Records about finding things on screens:
• • •

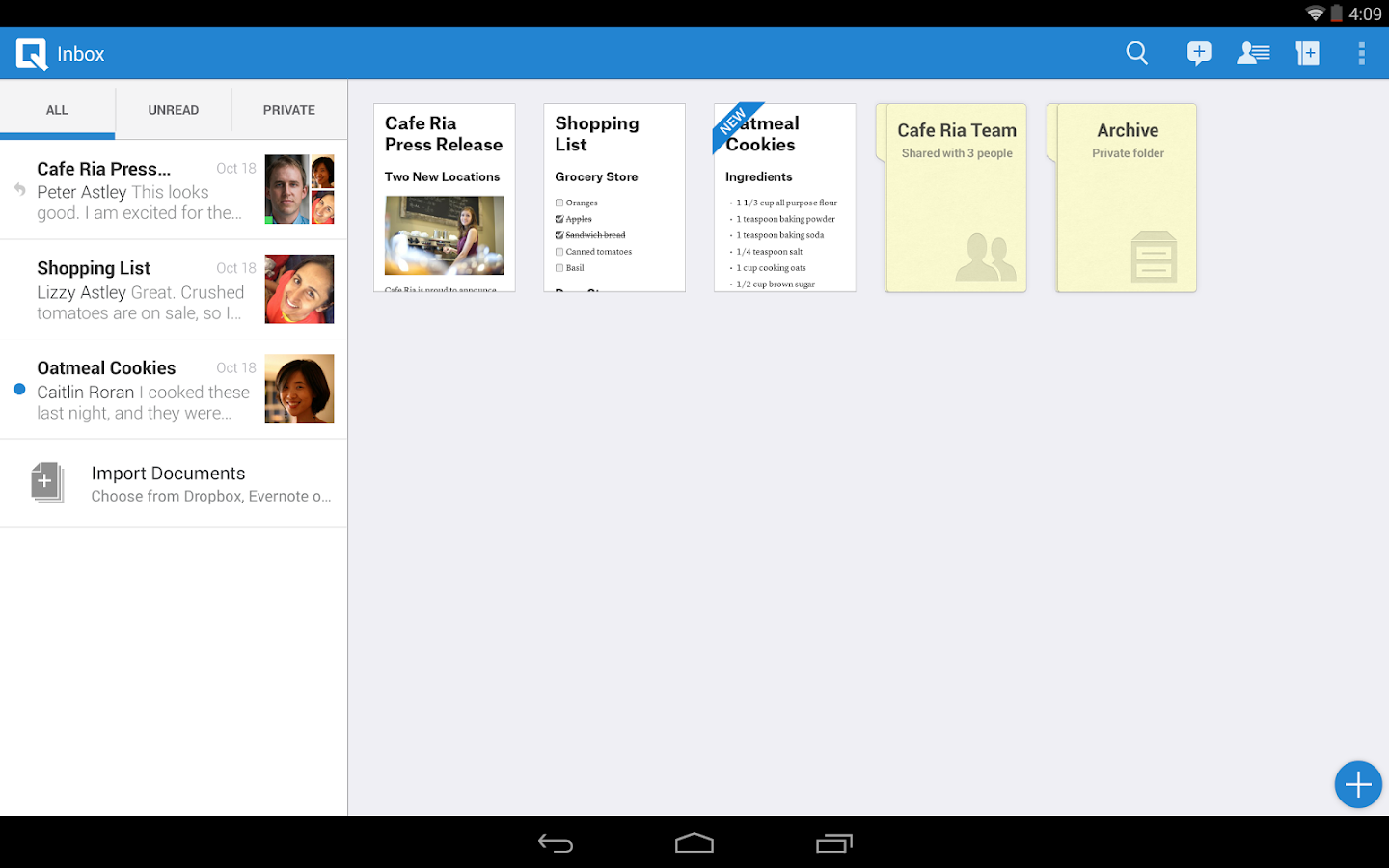Screen dimensions: 1389x868
Task: Expand the Oatmeal Cookies new document
Action: 784,198
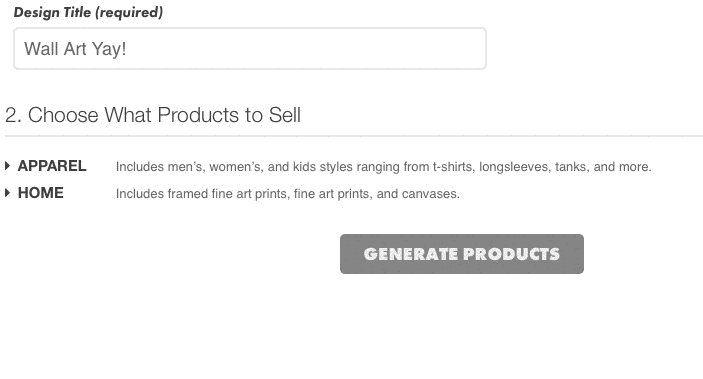
Task: Click the 'Design Title (required)' label
Action: (x=88, y=12)
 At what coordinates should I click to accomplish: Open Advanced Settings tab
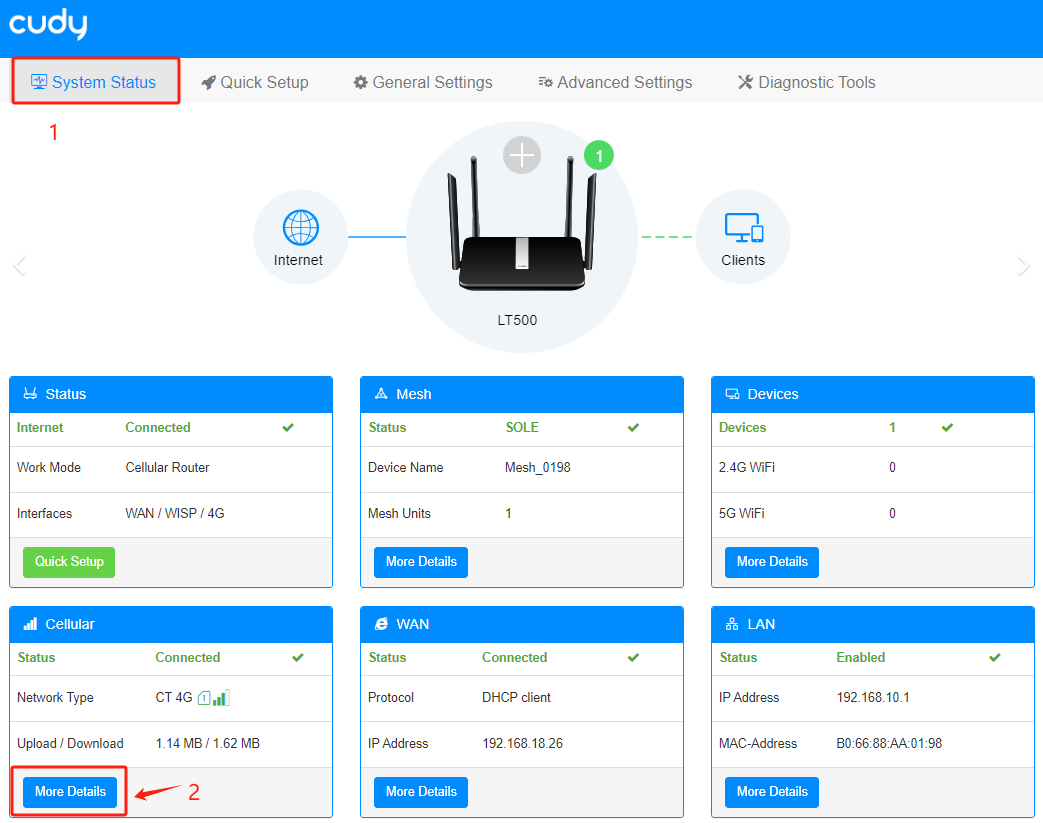(x=615, y=82)
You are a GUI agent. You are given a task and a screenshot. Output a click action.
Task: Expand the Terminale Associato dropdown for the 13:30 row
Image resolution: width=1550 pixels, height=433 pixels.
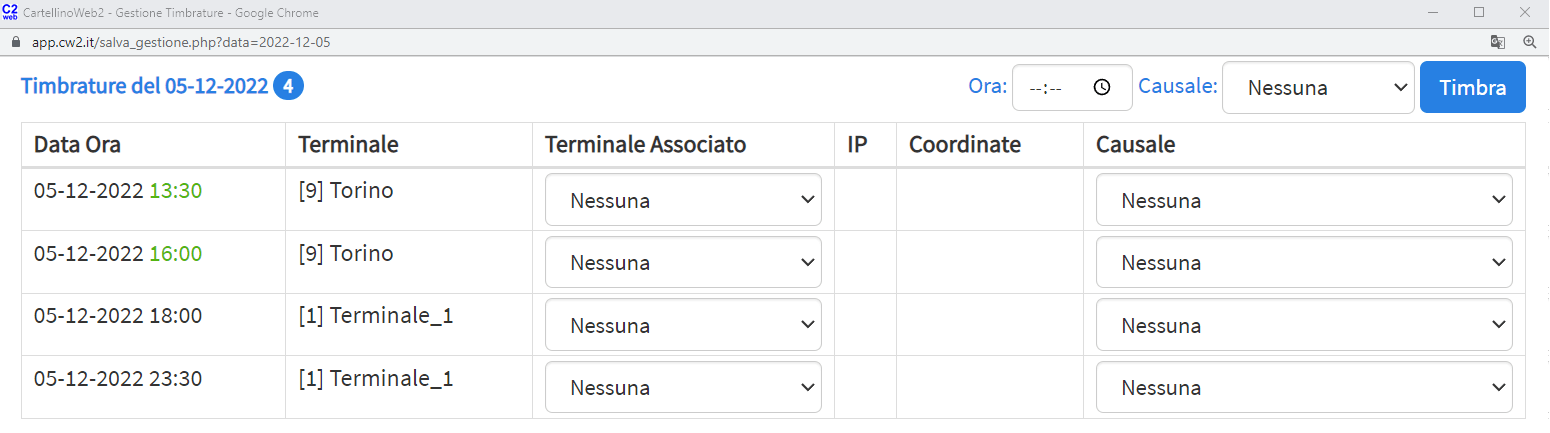coord(683,200)
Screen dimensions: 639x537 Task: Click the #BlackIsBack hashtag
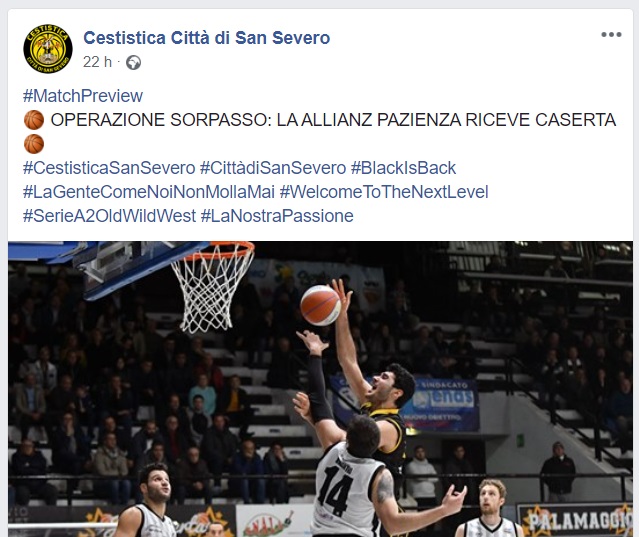(403, 168)
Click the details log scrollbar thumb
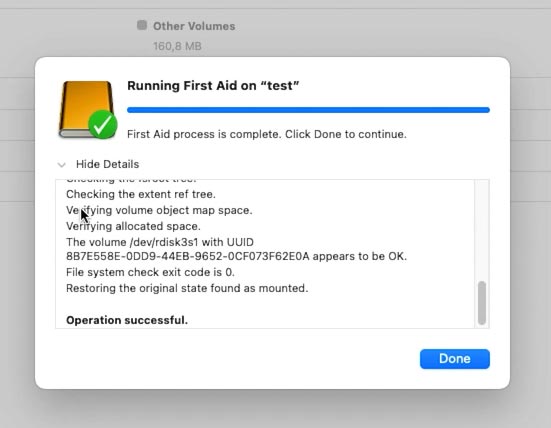 point(482,303)
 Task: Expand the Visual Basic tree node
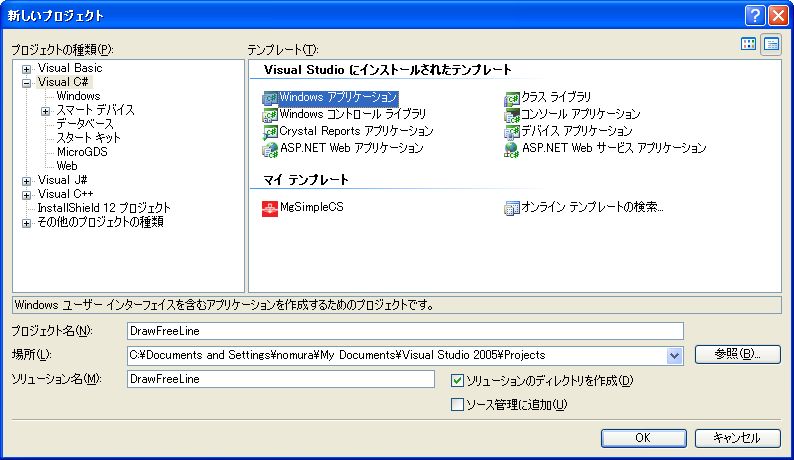[x=26, y=68]
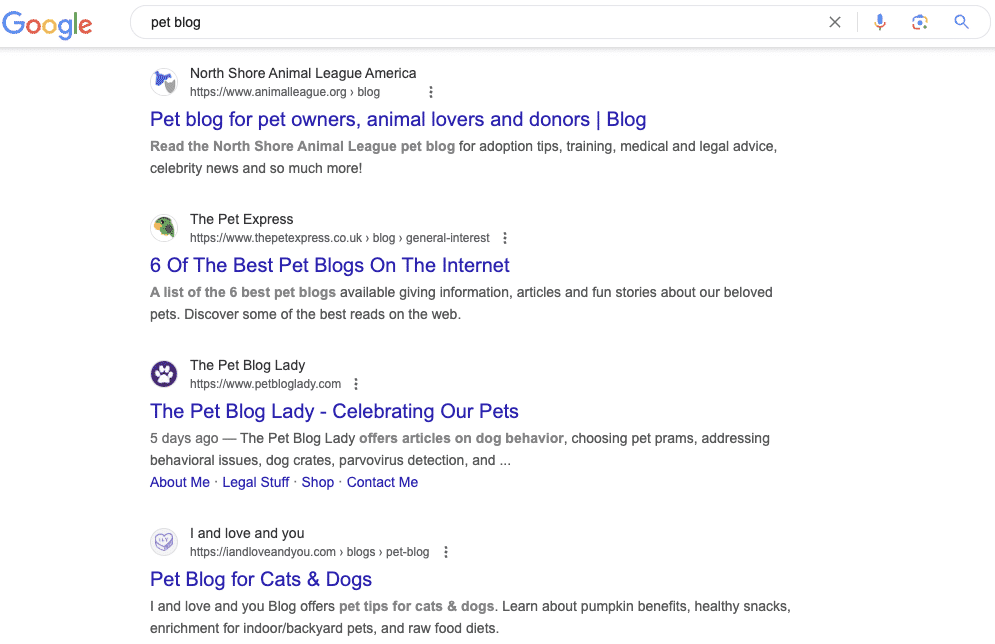The height and width of the screenshot is (644, 995).
Task: Click North Shore Animal League favicon
Action: pyautogui.click(x=164, y=82)
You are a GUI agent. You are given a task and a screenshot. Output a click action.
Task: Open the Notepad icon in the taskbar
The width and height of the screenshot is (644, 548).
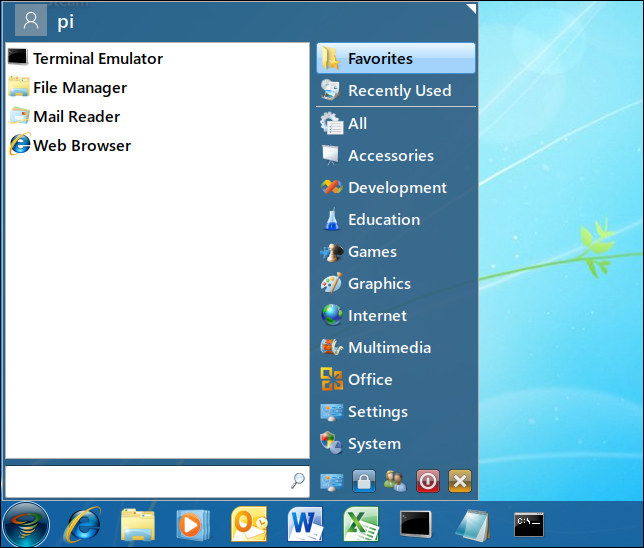(472, 523)
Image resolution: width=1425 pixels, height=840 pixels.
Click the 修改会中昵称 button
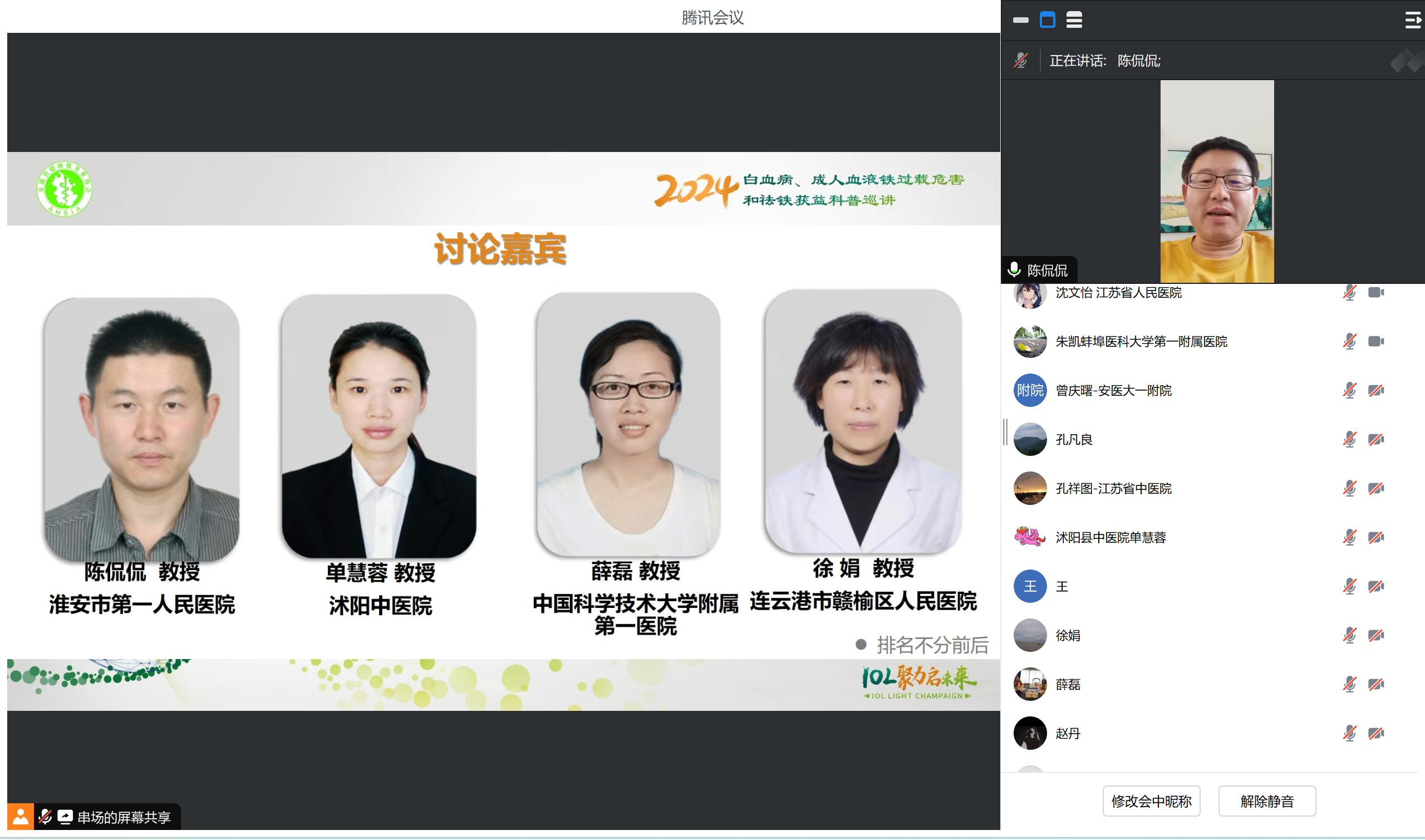click(1151, 801)
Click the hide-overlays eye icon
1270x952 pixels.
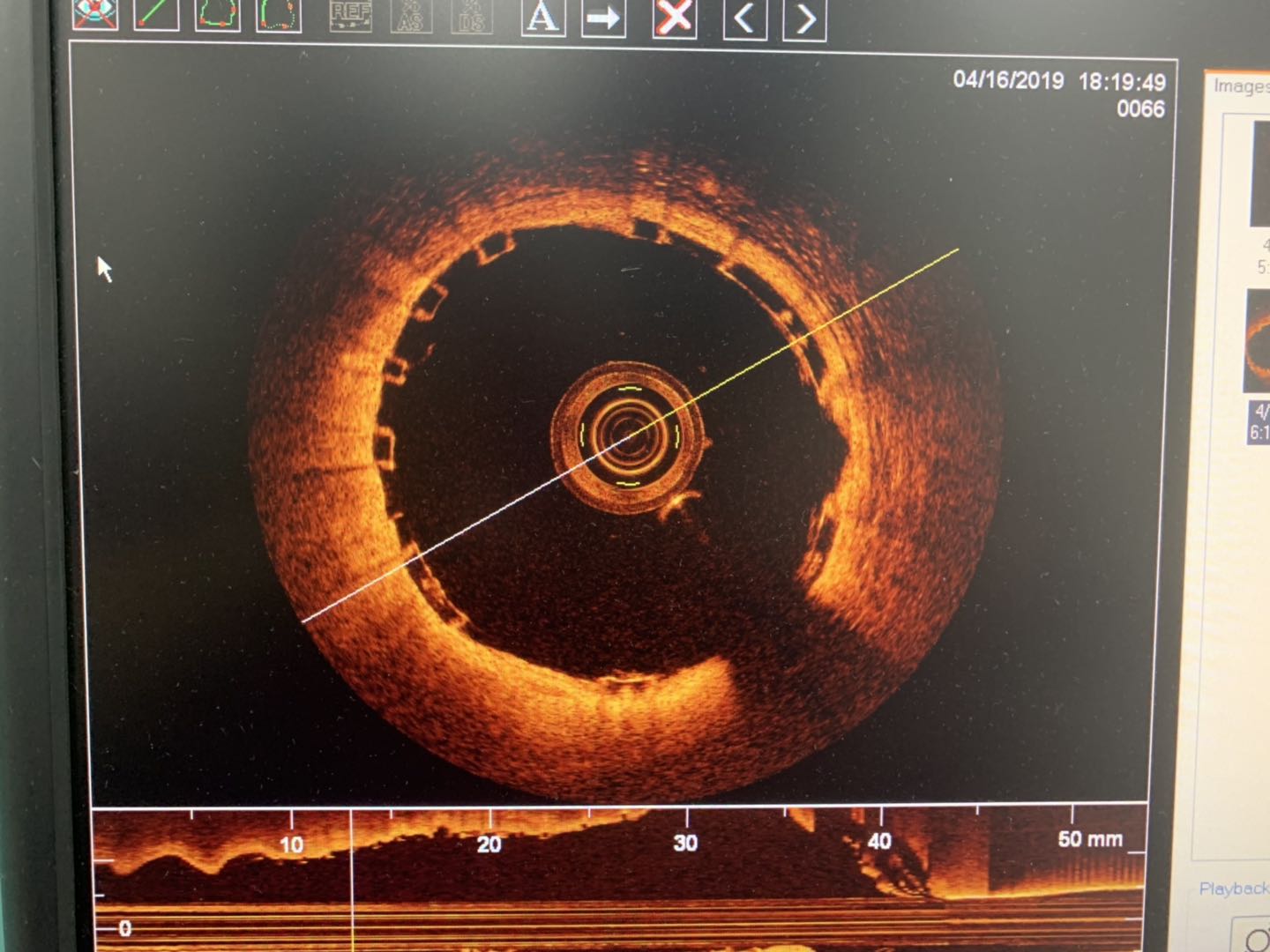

• • •

Update the lines from the one with "At what coordinates" through the end of the records, swapping "Expand" for "Unfold" and keeping everything else the same. Leave the pictures out of your answer.

 At what coordinates should I click to accomplish: Open Advanced Settings tab
(x=615, y=82)
You are a GUI agent. You are given a task and a screenshot. Output a click action.
Task: Unfold the Terminale Associato dropdown for the 13:30 row
Image resolution: width=1550 pixels, height=433 pixels.
coord(683,200)
Screen dimensions: 639x537 Task: Click the #BlackIsBack hashtag
(403, 168)
Click the details log scrollbar thumb
 point(482,303)
 Task: Unfold the Visual Basic tree node
[x=26, y=68]
The height and width of the screenshot is (644, 995).
Task: Click North Shore Animal League favicon
Action: pyautogui.click(x=164, y=82)
You are a GUI agent. You are given a task and a screenshot. Output a click action.
Task: Open the Notepad icon in the taskbar
The width and height of the screenshot is (644, 548).
(472, 523)
Image resolution: width=1425 pixels, height=840 pixels.
Click the 修改会中昵称 button
click(1151, 801)
Click the hide-overlays eye icon
1270x952 pixels.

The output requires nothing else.